> Prompt A
Summarize the PTSD overview in two sentences.
> Prompt B
Continue the PTSD overview from the point where it stops.

> Excerpted passage
What is PTSD?
PTSD is a psychiatric disorder that can occur in people who have experienced or witnessed a traumatic event such as a natural disaster, a serious accident, a terrorist act, war/combat, rape or other violent personal assault.
How does it affect the human body?
Physical symptoms include the following:
- Night terrors and insomnia, which lead to fatigue and difficulty concentrating
- Agitation and anxiety, especially in unfamiliar places
- Having an extreme startle reflex, this could result in rage or further withdrawing
- Withdrawing from social situations, or even personal relationships
- Anger, rage, and mood swings
- Feelings of being numb or otherwise disconnected from reality and those around you
- Aches and pains that have no other explanation
- Racing heart, high blood pressure, and diabetics may find their blood sugar levels difficult to control
- Chronic health conditions related to stress
General PTSD Stats
- 70% of adults in the U.S. have experienced some type of traumatic event at least once in their lives. That’s 223.4 million people.

> Recorded data
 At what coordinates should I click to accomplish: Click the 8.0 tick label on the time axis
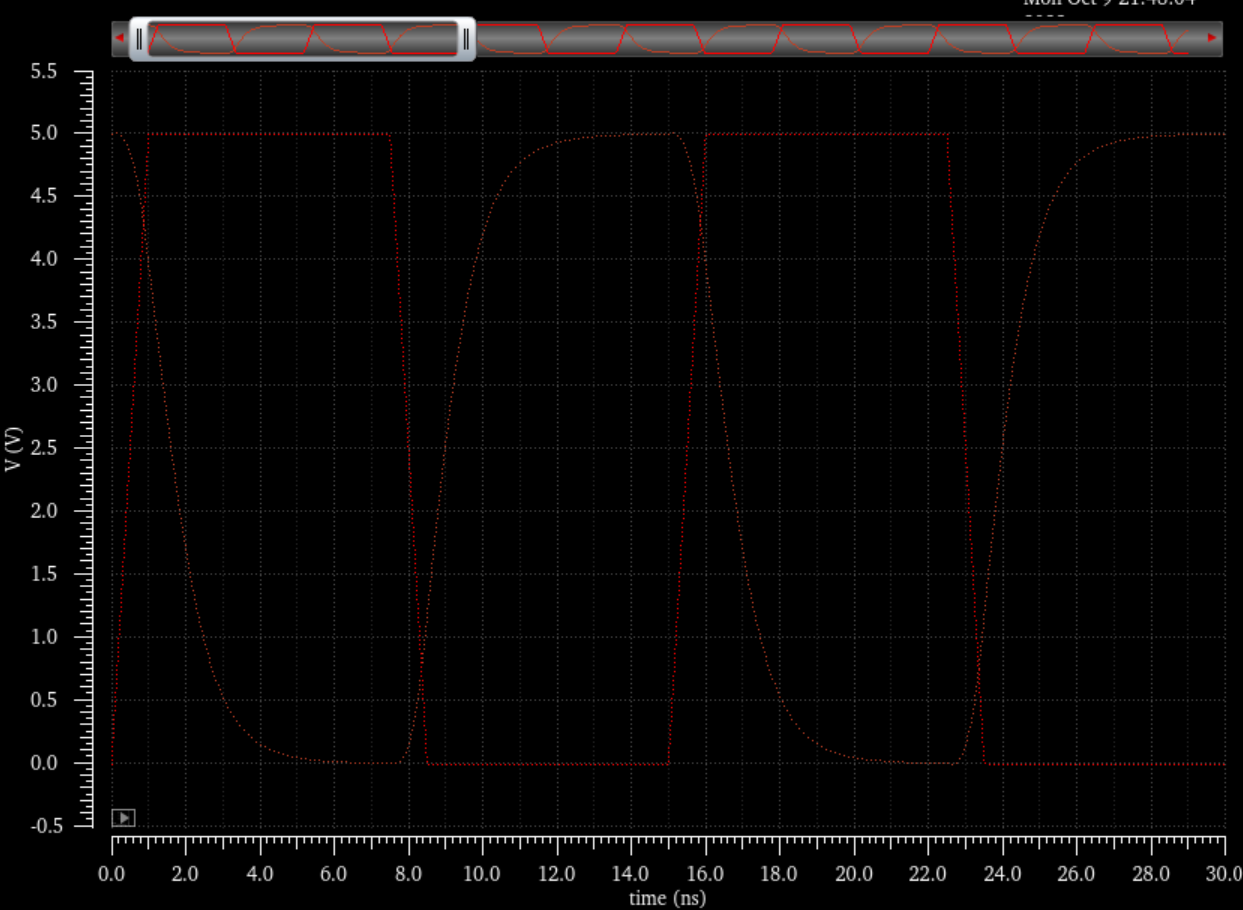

> Answer box A
PTSD is a psychiatric disorder that can occur in people who have experienced or witnessed a traumatic event such as a natural disaster, a serious accident, a terrorist act, combat, or violent assault. Its physical effects include night terrors and insomnia, anxiety, an extreme startle reflex, social withdrawal, mood swings, unexplained aches, a racing heart, and chronic stress-related conditions, and 70% of U.S. adults have experienced some type of traumatic event at least once.

> Answer box B
- Up to 20% of these people go on to develop PTSD. As of today, that’s 31.3 million people who did or are struggling with PTSD.
- An estimated 8% of Americans – that’s 24.4 million people – have PTSD at any given time.
- An estimated 1 out of 10 women develops PTSD. Women are about twice as likely as men to develop PTSD.
- Among people who are victims of a severe traumatic experience 60 – 80% will develop PTSD.
- Almost 50% of all outpatient mental health patients have PTSD.
Combat PTSD Stats
- Lifetime occurrence (prevalence) in combat veterans 10 – 30%.
- In the past year alone the number of diagnosed cases in the military jumped 50% – and that’s just diagnosed cases.
- Studies estimate that 1 in every 5 military personnel returning from Iraq and Afghanistan has PTSD.
- 20% of the soldiers who’ve been deployed in the past 6 years have PTSD. That’s over 300,000.
- 17% of combat troops are women; 71% of female military personnel develop PTSD due to sexual assault within the ranks.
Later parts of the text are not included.